> [読解用抜粋]:
######

MMPI‑2スコア結果の読み方ガイド

概要

ミネソタ大学のJames Butcher率いる研究チームは、50年の歳月をかけてMMPIの第2版(MMPI‑2)を完成させました。MMPI‑2は、精神科患者の様々なグループに対し無作為に質問を行い、得られた回答パターンを基に作られた唯一の人格検査です。検査結果は統合失調症、偏執病、反社会的人格障害などの典型的な回答と比較されます。MMPIのスコア解釈は州の資格を持つ心理専門家のみが行うべきですが、一般の方でも以下のガイドラインを活用すれば、結果を大まかに理解することができます。

手順

1. 有効性スケールの確認

スコア報告書に記載されている「テストへの取り組み姿勢」に関する記述をまずチェックします。MMPI‑2には L(嘘)スケール、F(頻度)スケール、K(防衛)スケール、?(回答不能)スケール、TRIN・VRIN・Fb などの指標があります。例えば、報告書で「過度に美徳的に振る舞っている」と記載されていれば L スケールが高いことを示します。F スケールが高いと精神疾患を装っている可能性が、K スケールが高いと防衛的であることが示唆されます。? スケールが高い場合は回答をスキップした項目が多いことを意味します。これらの有効性スケールが著しく上昇している場合は、以降の解釈は行われません。

######

> [確認対象データ]:

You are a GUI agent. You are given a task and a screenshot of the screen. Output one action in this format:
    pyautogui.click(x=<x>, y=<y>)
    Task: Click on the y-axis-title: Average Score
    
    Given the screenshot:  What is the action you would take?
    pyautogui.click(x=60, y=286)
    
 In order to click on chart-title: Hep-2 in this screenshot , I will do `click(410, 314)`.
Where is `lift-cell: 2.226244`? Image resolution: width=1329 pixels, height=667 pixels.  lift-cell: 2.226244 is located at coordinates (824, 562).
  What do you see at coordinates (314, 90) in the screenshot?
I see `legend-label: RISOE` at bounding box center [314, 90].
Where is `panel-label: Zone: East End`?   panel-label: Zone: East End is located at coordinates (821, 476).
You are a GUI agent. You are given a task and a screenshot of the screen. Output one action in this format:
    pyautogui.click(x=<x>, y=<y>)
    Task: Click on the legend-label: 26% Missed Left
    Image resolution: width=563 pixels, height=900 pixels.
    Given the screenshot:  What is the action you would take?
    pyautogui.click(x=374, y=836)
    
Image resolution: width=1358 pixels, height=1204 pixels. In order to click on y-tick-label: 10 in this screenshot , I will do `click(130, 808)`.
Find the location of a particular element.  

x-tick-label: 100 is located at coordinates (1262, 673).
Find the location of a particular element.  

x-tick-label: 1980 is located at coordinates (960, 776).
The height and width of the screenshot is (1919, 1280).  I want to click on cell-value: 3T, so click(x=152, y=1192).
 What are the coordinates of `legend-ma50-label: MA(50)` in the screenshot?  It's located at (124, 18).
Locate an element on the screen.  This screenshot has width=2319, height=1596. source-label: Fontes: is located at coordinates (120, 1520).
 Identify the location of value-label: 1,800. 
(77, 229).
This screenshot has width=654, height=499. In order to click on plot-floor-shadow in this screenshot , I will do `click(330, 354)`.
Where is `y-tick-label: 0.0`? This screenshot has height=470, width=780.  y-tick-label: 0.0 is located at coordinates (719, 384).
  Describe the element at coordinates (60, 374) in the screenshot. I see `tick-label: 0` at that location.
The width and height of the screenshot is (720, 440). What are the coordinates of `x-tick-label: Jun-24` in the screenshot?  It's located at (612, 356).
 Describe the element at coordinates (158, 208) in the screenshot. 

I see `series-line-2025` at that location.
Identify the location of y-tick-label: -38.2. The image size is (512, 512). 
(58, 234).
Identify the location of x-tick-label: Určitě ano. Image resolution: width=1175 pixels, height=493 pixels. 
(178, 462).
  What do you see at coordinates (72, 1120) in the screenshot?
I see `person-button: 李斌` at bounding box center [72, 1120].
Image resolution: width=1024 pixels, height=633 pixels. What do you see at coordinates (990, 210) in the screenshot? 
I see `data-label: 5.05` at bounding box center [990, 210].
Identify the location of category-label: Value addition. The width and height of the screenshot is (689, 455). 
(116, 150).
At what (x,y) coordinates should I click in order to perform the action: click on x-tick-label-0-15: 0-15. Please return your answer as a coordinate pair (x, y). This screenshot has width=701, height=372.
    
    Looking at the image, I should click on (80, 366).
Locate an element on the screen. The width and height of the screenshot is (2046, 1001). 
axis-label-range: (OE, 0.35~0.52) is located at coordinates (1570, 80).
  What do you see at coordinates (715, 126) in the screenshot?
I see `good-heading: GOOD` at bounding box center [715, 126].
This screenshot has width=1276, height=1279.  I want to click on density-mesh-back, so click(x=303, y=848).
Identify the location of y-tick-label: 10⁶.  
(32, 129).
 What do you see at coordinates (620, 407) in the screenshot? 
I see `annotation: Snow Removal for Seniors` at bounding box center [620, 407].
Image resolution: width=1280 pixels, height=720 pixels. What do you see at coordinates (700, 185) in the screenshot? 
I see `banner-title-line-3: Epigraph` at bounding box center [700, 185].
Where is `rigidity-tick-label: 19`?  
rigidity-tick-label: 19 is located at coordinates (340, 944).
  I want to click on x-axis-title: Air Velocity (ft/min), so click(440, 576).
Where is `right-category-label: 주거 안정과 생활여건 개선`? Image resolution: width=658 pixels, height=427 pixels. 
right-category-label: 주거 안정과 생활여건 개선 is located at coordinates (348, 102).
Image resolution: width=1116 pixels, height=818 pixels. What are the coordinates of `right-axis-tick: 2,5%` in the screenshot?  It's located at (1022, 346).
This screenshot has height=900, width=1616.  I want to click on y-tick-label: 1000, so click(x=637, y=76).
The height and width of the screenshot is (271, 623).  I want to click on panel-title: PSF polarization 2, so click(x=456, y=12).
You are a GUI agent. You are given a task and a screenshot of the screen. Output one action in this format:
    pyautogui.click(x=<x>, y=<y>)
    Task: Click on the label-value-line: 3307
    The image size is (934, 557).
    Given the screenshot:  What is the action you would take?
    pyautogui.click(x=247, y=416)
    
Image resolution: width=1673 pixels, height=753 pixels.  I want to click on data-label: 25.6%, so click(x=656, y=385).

######

> [課題の内容]:
• A. MMPI‑2の解説文のうち、「ミネソタ大学のJames B」から「かに理解することができます。」まで(両端を含む)を、「統合失調症」を「うつ病」に置き換えたうえで書き直してください。
• B. MMPI‑2の解説文に基づき、次の問いに答えてください。
(i) MMPI‑2を完成させた研究チームを率いた人物は誰ですか。
(ii) Fスケールが高い場合、どのような可能性が示唆されますか。
(iii) 有効性スケールが著しく上昇している場合、以降の解釈はどう扱われますか。

> [課題別の結果]:
• A.
ミネソタ大学のJames Butcher率いる研究チームは、50年の歳月をかけてMMPIの第2版(MMPI‑2)を完成させました。MMPI‑2は、精神科患者の様々なグループに対し無作為に質問を行い、得られた回答パターンを基に作られた唯一の人格検査です。検査結果はうつ病、偏執病、反社会的人格障害などの典型的な回答と比較されます。MMPIのスコア解釈は州の資格を持つ心理専門家のみが行うべきですが、一般の方でも以下のガイドラインを活用すれば、結果を大まかに理解することができます。

• B.
(i) ミネソタ大学のJames Butcherです。
(ii) 精神疾患を装っている可能性が示唆されます。
(iii) 以降の解釈は行われません。